>>>

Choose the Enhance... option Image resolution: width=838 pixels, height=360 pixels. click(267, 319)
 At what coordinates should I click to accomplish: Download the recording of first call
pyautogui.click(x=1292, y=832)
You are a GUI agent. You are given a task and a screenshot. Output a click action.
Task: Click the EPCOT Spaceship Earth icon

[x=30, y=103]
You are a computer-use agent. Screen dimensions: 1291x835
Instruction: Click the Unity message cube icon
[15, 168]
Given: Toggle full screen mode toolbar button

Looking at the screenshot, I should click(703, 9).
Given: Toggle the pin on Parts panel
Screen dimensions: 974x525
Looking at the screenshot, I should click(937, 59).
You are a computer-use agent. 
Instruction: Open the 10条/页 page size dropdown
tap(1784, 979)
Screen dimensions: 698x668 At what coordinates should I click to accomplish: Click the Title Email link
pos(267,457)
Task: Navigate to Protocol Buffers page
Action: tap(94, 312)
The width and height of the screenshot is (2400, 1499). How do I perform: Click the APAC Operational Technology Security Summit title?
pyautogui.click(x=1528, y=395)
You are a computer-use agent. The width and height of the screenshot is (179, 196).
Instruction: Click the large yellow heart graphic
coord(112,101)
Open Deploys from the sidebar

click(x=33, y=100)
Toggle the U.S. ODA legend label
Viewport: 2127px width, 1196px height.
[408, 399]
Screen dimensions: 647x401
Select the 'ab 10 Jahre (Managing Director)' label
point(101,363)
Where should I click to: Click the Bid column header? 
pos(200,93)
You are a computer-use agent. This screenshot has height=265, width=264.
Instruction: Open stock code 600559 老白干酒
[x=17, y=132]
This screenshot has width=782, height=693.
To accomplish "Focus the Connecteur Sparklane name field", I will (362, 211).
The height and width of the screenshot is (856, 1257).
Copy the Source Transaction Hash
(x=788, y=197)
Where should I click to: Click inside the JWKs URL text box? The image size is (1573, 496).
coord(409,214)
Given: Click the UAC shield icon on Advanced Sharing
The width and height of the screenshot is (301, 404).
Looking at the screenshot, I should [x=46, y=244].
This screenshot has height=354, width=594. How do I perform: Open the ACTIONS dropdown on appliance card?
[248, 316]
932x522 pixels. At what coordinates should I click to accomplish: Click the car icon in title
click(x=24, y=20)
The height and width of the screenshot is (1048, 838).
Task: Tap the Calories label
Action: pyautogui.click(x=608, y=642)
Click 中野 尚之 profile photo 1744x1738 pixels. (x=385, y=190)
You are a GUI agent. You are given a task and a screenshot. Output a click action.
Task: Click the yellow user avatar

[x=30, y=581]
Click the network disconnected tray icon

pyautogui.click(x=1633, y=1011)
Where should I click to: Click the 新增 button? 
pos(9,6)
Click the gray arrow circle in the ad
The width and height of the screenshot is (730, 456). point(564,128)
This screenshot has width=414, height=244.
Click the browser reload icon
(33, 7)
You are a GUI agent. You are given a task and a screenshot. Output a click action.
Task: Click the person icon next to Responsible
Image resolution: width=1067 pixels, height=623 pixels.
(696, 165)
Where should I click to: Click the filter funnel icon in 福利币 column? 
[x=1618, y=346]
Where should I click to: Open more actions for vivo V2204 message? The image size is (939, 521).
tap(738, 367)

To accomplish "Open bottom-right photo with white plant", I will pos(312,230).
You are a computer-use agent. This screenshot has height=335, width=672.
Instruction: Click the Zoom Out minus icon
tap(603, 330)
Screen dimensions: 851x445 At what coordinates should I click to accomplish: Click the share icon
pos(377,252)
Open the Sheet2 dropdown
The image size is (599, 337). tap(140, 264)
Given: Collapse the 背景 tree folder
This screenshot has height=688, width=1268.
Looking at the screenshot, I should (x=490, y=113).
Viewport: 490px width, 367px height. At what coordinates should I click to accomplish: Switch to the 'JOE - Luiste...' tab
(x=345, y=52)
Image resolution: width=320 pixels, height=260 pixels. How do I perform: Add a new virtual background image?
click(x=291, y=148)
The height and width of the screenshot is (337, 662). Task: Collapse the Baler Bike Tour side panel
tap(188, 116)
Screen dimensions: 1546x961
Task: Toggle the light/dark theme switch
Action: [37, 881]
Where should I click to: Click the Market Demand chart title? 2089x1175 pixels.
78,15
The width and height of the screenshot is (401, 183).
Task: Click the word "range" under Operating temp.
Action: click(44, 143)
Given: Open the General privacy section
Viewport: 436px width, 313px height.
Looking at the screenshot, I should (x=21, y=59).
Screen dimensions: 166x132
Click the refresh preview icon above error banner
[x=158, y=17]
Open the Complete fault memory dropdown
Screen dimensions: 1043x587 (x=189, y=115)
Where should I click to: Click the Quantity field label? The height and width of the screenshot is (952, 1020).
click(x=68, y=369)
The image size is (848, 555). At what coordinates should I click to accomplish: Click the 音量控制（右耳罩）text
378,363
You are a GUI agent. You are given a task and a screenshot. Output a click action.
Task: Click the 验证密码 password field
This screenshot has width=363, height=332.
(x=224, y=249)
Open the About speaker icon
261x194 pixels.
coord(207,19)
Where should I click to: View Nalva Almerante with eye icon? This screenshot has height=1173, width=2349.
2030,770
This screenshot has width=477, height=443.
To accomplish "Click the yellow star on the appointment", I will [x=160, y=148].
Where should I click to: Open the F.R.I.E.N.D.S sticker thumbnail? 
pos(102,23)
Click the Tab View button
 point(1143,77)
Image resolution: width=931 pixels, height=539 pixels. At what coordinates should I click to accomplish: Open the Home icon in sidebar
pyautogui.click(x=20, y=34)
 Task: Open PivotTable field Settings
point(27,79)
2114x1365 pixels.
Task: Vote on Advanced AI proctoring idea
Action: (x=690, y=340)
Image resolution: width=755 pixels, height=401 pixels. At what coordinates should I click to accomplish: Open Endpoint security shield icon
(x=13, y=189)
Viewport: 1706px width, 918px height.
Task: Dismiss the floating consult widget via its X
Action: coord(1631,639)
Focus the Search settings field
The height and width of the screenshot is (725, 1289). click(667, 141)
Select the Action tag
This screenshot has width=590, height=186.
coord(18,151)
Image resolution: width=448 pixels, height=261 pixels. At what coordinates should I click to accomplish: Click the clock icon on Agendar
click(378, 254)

<<<

## TASK REQUIREMENTS
Recast all of the material above as a Markdown table with two columns, Row and Line: number each line in Row and give the line itself in Line, omitting blank lines.

## WRITTEN ANSWER
| Row | Line |
|---|---|
| 1 | Choose the Enhance... option Image resolution: width=838 pixels, height=360 pixels. click(267, 319) |
| 2 |  At what coordinates should I click to accomplish: Download the recording of first call |
| 3 | pyautogui.click(x=1292, y=832) |
| 4 | You are a GUI agent. You are given a task and a screenshot. Output a click action. |
| 5 | Task: Click the EPCOT Spaceship Earth icon |
| 6 | [x=30, y=103] |
| 7 | You are a computer-use agent. Screen dimensions: 1291x835 |
| 8 | Instruction: Click the Unity message cube icon |
| 9 | [15, 168] |
| 10 | Given: Toggle full screen mode toolbar button |
| 11 | Looking at the screenshot, I should click(703, 9). |
| 12 | Given: Toggle the pin on Parts panel |
| 13 | Screen dimensions: 974x525 |
| 14 | Looking at the screenshot, I should click(937, 59). |
| 15 | You are a computer-use agent.  |
| 16 | Instruction: Open the 10条/页 page size dropdown |
| 17 | tap(1784, 979) |
| 18 | Screen dimensions: 698x668 At what coordinates should I click to accomplish: Click the Title Email link |
| 19 | pos(267,457) |
| 20 | Task: Navigate to Protocol Buffers page |
| 21 | Action: tap(94, 312) |
| 22 | The width and height of the screenshot is (2400, 1499). How do I perform: Click the APAC Operational Technology Security Summit title? |
| 23 | pyautogui.click(x=1528, y=395) |
| 24 | You are a computer-use agent. The width and height of the screenshot is (179, 196). |
| 25 | Instruction: Click the large yellow heart graphic |
| 26 | coord(112,101) |
| 27 | Open Deploys from the sidebar |
| 28 | click(x=33, y=100) |
| 29 | Toggle the U.S. ODA legend label |
| 30 | Viewport: 2127px width, 1196px height. |
| 31 | [408, 399] |
| 32 | Screen dimensions: 647x401 |
| 33 | Select the 'ab 10 Jahre (Managing Director)' label |
| 34 | point(101,363) |
| 35 | Where should I click to: Click the Bid column header?  |
| 36 | pos(200,93) |
| 37 | You are a computer-use agent. This screenshot has height=265, width=264. |
| 38 | Instruction: Open stock code 600559 老白干酒 |
| 39 | [x=17, y=132] |
| 40 | This screenshot has width=782, height=693. |
| 41 | To accomplish "Focus the Connecteur Sparklane name field", I will (362, 211). |
| 42 | The height and width of the screenshot is (856, 1257). |
| 43 | Copy the Source Transaction Hash |
| 44 | (x=788, y=197) |
| 45 | Where should I click to: Click inside the JWKs URL text box? The image size is (1573, 496). |
| 46 | coord(409,214) |
| 47 | Given: Click the UAC shield icon on Advanced Sharing |
| 48 | The width and height of the screenshot is (301, 404). |
| 49 | Looking at the screenshot, I should [x=46, y=244]. |
| 50 | This screenshot has height=354, width=594. How do I perform: Open the ACTIONS dropdown on appliance card? |
| 51 | [248, 316] |
| 52 | 932x522 pixels. At what coordinates should I click to accomplish: Click the car icon in title |
| 53 | click(x=24, y=20) |
| 54 | The height and width of the screenshot is (1048, 838). |
| 55 | Task: Tap the Calories label |
| 56 | Action: pyautogui.click(x=608, y=642) |
| 57 | Click 中野 尚之 profile photo 1744x1738 pixels. (x=385, y=190) |
| 58 | You are a GUI agent. You are given a task and a screenshot. Output a click action. |
| 59 | Task: Click the yellow user avatar |
| 60 | [x=30, y=581] |
| 61 | Click the network disconnected tray icon |
| 62 | pyautogui.click(x=1633, y=1011) |
| 63 | Where should I click to: Click the 新增 button?  |
| 64 | pos(9,6) |
| 65 | Click the gray arrow circle in the ad |
| 66 | The width and height of the screenshot is (730, 456). point(564,128) |
| 67 | This screenshot has width=414, height=244. |
| 68 | Click the browser reload icon |
| 69 | (33, 7) |
| 70 | You are a GUI agent. You are given a task and a screenshot. Output a click action. |
| 71 | Task: Click the person icon next to Responsible |
| 72 | Image resolution: width=1067 pixels, height=623 pixels. |
| 73 | (696, 165) |
| 74 | Where should I click to: Click the filter funnel icon in 福利币 column?  |
| 75 | [x=1618, y=346] |
| 76 | Where should I click to: Open more actions for vivo V2204 message? The image size is (939, 521). |
| 77 | tap(738, 367) |
| 78 | To accomplish "Open bottom-right photo with white plant", I will pos(312,230). |
| 79 | You are a computer-use agent. This screenshot has height=335, width=672. |
| 80 | Instruction: Click the Zoom Out minus icon |
| 81 | tap(603, 330) |
| 82 | Screen dimensions: 851x445 At what coordinates should I click to accomplish: Click the share icon |
| 83 | pos(377,252) |
| 84 | Open the Sheet2 dropdown |
| 85 | The image size is (599, 337). tap(140, 264) |
| 86 | Given: Collapse the 背景 tree folder |
| 87 | This screenshot has height=688, width=1268. |
| 88 | Looking at the screenshot, I should (x=490, y=113). |
| 89 | Viewport: 490px width, 367px height. At what coordinates should I click to accomplish: Switch to the 'JOE - Luiste...' tab |
| 90 | (x=345, y=52) |
| 91 | Image resolution: width=320 pixels, height=260 pixels. How do I perform: Add a new virtual background image? |
| 92 | click(x=291, y=148) |
| 93 | The height and width of the screenshot is (337, 662). Task: Collapse the Baler Bike Tour side panel |
| 94 | tap(188, 116) |
| 95 | Screen dimensions: 1546x961 |
| 96 | Task: Toggle the light/dark theme switch |
| 97 | Action: [37, 881] |
| 98 | Where should I click to: Click the Market Demand chart title? 2089x1175 pixels. |
| 99 | 78,15 |
| 100 | The width and height of the screenshot is (401, 183). |
| 101 | Task: Click the word "range" under Operating temp. |
| 102 | Action: click(44, 143) |
| 103 | Given: Open the General privacy section |
| 104 | Viewport: 436px width, 313px height. |
| 105 | Looking at the screenshot, I should (x=21, y=59). |
| 106 | Screen dimensions: 166x132 |
| 107 | Click the refresh preview icon above error banner |
| 108 | [x=158, y=17] |
| 109 | Open the Complete fault memory dropdown |
| 110 | Screen dimensions: 1043x587 (x=189, y=115) |
| 111 | Where should I click to: Click the Quantity field label? The height and width of the screenshot is (952, 1020). |
| 112 | click(x=68, y=369) |
| 113 | The image size is (848, 555). At what coordinates should I click to accomplish: Click the 音量控制（右耳罩）text |
| 114 | 378,363 |
| 115 | You are a GUI agent. You are given a task and a screenshot. Output a click action. |
| 116 | Task: Click the 验证密码 password field |
| 117 | This screenshot has width=363, height=332. |
| 118 | (x=224, y=249) |
| 119 | Open the About speaker icon |
| 120 | 261x194 pixels. |
| 121 | coord(207,19) |
| 122 | Where should I click to: View Nalva Almerante with eye icon? This screenshot has height=1173, width=2349. |
| 123 | 2030,770 |
| 124 | This screenshot has width=477, height=443. |
| 125 | To accomplish "Click the yellow star on the appointment", I will [x=160, y=148]. |
| 126 | Where should I click to: Open the F.R.I.E.N.D.S sticker thumbnail?  |
| 127 | pos(102,23) |
| 128 | Click the Tab View button |
| 129 |  point(1143,77) |
| 130 | Image resolution: width=931 pixels, height=539 pixels. At what coordinates should I click to accomplish: Open the Home icon in sidebar |
| 131 | pyautogui.click(x=20, y=34) |
| 132 |  Task: Open PivotTable field Settings |
| 133 | point(27,79) |
| 134 | 2114x1365 pixels. |
| 135 | Task: Vote on Advanced AI proctoring idea |
| 136 | Action: (x=690, y=340) |
| 137 | Image resolution: width=755 pixels, height=401 pixels. At what coordinates should I click to accomplish: Open Endpoint security shield icon |
| 138 | (x=13, y=189) |
| 139 | Viewport: 1706px width, 918px height. |
| 140 | Task: Dismiss the floating consult widget via its X |
| 141 | Action: coord(1631,639) |
| 142 | Focus the Search settings field |
| 143 | The height and width of the screenshot is (725, 1289). click(667, 141) |
| 144 | Select the Action tag |
| 145 | This screenshot has width=590, height=186. |
| 146 | coord(18,151) |
| 147 | Image resolution: width=448 pixels, height=261 pixels. At what coordinates should I click to accomplish: Click the clock icon on Agendar |
| 148 | click(378, 254) |